How natural enemies affect plant population dynamics is an important basic and applied question. While we know that herbivory can affect individual plant performance and population growth, few good studies test how herbivory might contribute to plant population regulation. Addressing this question requires characterizing herbivore effects on density dependence and using mathematical models to understand how these effects influence long-term population dynamics. In this study we carried out a field experiment crossing five densities of a weedy native perennial plant (Solanum carolinense) with herbivore exclusion and inclusion treatments. We gathered demographic data on the plants in the experiment over four years (three yearly transitions) and used these data to parameterize a density dependent matrix model. Using this model we asked 1. Whether insect herbivores influenced which transitions were density dependent, 2. Which parts of the plant life-cycle are most influenced by herbivores and 3. Whether herbivores alter the predicted equilibrium population size.
Results/Conclusions
We found that the demographic transitions that were density dependent changed with the presence of herbivores, but also across years.
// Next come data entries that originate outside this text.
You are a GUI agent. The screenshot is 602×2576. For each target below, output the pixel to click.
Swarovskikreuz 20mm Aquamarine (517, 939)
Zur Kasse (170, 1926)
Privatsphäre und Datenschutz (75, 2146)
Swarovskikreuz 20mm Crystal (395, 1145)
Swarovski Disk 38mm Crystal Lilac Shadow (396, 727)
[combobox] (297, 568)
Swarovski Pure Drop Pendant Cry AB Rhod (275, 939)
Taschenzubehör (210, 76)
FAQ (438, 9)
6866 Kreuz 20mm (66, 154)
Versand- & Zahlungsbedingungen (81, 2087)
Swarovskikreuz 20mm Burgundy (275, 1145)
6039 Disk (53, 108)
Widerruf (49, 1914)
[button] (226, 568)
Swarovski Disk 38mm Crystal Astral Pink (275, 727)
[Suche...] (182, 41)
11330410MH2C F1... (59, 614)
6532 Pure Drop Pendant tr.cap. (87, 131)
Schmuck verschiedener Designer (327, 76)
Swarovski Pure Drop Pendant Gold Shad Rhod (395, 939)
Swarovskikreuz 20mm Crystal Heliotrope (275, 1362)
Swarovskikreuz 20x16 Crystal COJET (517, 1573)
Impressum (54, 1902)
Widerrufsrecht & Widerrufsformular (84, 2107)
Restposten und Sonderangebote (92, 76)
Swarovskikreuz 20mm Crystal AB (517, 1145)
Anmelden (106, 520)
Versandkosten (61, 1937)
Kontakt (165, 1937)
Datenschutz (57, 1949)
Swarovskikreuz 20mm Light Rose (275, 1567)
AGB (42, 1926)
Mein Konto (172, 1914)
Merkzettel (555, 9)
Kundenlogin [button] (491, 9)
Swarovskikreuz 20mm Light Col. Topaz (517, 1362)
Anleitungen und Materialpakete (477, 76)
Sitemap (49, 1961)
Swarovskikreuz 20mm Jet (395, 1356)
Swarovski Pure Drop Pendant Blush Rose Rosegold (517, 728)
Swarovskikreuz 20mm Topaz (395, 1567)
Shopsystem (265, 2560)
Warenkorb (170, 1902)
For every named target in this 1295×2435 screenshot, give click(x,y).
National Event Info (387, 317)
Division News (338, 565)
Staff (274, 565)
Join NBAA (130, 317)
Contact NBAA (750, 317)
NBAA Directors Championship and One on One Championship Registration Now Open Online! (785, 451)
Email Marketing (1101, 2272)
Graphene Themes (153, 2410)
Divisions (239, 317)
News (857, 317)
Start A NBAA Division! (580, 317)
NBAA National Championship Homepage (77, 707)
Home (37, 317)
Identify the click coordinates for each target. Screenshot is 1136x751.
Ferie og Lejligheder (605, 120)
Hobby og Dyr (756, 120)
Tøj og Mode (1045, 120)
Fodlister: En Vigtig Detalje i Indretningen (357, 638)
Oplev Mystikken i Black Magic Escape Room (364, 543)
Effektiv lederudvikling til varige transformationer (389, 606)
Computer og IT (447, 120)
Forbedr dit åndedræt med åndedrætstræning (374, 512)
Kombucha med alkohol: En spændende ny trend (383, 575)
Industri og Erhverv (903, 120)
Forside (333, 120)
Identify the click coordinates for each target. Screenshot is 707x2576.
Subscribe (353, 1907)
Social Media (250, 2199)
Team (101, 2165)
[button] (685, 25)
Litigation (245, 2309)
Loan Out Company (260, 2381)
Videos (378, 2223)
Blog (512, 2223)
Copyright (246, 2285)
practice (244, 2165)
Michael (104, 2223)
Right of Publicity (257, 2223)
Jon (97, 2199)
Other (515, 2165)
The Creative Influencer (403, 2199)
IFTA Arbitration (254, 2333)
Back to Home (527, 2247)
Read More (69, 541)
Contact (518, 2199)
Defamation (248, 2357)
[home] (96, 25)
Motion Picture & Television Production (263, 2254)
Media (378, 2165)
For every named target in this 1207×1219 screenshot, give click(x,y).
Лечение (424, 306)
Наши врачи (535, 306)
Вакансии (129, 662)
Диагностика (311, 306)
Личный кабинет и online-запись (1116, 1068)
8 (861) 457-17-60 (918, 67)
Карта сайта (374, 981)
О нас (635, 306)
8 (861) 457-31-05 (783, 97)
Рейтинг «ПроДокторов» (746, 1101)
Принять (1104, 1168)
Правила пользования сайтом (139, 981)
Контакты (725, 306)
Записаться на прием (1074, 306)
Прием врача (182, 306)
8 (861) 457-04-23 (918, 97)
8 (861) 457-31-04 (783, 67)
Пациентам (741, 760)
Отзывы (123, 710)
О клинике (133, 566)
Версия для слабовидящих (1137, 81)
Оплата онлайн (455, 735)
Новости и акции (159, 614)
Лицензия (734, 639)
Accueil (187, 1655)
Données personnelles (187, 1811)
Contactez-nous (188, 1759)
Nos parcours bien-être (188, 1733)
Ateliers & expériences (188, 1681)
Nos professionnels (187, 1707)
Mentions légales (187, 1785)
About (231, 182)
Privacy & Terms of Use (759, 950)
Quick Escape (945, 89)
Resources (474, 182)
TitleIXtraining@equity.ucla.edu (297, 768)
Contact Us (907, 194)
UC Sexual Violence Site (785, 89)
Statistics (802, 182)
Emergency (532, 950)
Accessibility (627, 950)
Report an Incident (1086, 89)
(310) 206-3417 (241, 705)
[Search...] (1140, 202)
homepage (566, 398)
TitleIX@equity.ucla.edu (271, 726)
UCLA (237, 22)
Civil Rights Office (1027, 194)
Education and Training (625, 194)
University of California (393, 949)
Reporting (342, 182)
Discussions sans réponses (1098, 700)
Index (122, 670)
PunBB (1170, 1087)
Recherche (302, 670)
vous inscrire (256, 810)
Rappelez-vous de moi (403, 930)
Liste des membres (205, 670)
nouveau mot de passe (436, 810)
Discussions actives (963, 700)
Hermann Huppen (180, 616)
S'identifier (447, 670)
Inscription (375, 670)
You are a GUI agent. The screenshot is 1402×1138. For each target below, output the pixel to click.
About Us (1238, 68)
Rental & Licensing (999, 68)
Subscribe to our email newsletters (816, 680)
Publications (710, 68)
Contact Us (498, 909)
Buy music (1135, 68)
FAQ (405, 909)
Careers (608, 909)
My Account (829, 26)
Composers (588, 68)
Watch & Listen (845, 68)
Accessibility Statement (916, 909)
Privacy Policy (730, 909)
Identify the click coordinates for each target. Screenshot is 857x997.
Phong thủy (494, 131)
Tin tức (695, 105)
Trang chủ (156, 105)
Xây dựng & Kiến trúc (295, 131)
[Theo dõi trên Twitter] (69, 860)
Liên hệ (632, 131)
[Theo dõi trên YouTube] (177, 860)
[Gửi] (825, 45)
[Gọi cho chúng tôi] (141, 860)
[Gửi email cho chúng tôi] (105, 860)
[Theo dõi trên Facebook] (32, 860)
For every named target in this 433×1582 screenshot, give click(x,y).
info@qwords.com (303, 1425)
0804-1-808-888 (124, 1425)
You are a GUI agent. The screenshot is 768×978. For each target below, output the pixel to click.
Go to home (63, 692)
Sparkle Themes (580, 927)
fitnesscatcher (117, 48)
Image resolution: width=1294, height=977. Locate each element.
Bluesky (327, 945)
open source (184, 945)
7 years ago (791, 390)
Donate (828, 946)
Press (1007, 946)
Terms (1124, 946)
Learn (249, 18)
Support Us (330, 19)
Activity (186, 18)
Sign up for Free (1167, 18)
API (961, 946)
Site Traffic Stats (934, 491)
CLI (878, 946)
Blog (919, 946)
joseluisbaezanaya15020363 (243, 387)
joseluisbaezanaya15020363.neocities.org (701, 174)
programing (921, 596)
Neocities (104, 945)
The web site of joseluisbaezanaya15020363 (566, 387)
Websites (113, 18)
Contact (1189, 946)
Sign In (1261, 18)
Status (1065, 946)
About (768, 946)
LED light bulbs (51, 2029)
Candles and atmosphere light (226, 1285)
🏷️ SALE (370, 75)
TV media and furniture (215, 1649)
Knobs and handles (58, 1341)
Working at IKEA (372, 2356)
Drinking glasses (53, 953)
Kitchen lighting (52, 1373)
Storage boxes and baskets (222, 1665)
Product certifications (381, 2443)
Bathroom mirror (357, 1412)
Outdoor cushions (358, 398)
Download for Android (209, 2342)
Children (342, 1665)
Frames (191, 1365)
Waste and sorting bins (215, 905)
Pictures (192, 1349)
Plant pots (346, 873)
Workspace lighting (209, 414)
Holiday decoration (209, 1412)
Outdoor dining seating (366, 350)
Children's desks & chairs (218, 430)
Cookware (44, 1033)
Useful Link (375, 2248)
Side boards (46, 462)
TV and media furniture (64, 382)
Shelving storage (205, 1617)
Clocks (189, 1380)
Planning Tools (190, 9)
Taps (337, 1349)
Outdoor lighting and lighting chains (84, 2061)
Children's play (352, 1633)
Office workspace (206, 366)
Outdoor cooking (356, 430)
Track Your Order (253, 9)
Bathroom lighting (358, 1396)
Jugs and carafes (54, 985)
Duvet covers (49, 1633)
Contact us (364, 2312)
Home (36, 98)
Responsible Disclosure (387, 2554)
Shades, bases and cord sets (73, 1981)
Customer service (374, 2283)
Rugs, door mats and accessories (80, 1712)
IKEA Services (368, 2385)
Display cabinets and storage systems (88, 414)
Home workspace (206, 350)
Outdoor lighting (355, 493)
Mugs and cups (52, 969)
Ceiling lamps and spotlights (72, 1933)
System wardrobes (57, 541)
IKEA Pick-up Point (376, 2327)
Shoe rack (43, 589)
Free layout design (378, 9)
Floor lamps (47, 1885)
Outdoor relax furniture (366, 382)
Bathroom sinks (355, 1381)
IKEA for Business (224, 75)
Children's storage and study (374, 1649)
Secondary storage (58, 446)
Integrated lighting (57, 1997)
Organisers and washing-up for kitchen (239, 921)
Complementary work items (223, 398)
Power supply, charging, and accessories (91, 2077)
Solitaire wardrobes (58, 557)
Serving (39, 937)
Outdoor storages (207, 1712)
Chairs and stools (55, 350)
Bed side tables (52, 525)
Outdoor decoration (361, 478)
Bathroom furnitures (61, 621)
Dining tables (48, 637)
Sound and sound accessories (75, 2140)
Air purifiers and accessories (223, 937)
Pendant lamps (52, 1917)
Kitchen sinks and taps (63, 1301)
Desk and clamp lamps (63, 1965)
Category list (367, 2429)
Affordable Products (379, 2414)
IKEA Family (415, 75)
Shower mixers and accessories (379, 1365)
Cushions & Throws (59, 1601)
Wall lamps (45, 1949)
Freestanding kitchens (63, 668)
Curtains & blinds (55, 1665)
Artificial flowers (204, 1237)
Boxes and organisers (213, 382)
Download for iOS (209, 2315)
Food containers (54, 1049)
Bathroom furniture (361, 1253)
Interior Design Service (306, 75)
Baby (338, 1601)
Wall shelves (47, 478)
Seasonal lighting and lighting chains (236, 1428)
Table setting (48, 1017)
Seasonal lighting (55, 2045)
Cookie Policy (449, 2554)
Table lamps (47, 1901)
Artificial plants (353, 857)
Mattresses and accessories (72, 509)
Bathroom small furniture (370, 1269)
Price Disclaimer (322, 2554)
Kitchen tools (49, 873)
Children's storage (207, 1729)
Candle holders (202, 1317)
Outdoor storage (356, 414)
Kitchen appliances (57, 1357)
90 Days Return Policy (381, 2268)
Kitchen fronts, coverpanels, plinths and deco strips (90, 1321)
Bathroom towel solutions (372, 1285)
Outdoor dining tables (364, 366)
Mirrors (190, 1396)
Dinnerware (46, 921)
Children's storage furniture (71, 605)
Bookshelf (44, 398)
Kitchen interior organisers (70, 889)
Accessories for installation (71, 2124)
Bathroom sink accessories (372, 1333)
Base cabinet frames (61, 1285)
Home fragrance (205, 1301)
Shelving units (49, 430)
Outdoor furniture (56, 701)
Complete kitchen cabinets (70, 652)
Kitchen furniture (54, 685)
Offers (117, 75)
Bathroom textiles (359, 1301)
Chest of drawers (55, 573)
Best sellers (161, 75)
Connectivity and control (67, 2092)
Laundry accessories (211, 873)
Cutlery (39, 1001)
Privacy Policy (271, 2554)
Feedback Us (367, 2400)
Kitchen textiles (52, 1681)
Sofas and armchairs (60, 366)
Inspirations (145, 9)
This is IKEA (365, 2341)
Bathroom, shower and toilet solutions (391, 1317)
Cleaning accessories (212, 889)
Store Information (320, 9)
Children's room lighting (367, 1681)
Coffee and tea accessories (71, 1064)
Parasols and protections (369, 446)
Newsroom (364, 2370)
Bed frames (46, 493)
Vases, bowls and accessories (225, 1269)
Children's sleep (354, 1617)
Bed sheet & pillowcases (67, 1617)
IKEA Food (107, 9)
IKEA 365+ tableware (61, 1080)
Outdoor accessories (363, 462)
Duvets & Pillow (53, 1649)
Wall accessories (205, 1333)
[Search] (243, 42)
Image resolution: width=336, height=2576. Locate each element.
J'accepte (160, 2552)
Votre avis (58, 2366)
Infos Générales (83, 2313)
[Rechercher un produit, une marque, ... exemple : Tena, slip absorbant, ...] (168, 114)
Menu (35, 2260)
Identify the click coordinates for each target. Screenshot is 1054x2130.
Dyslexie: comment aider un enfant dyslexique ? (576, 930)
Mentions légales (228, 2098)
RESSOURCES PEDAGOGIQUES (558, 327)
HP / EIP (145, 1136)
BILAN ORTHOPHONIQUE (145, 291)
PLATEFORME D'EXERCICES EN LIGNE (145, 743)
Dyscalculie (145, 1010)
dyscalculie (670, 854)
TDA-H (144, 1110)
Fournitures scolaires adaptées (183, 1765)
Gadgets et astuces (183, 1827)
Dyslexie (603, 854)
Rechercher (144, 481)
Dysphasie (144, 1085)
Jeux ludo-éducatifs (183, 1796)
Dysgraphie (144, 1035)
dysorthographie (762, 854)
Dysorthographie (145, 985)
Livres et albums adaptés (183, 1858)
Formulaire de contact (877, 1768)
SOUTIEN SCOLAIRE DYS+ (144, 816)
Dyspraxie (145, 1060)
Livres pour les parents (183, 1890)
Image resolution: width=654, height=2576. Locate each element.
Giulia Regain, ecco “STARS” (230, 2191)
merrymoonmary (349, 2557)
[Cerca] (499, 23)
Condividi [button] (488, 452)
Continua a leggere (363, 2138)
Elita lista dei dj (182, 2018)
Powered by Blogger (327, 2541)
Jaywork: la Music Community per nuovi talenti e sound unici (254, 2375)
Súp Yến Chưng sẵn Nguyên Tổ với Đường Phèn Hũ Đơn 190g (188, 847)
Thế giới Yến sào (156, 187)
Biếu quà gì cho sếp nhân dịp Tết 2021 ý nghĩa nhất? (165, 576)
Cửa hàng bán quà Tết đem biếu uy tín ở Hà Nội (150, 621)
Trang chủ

In one of the three transitions we observed equivocal evidence for density dependence. In the other two transitions the presence of herbivores tended to strengthen density dependence of plant demographic transitions. Although in previous work we have found that herbivore damage decreases individual plant growth, we found that herbivores increased the predicted equilibrium plant population size (number of stems). This occurred because the distribution of stem sizes shifted toward a greater number of smaller stems in the presence of herbivores. While herbivores increased the predicted equilibrium number of stems, they thus decreased predicted equilibrium biomass. These results suggest that in our system herbivores do influence the structure of density dependence in the plant population. While characterizing density dependence is often logistically difficult, our study suggests that this information is important for both our basic understanding of plant ecology, and for predicting outcomes of management such as releasing biocontrol agents.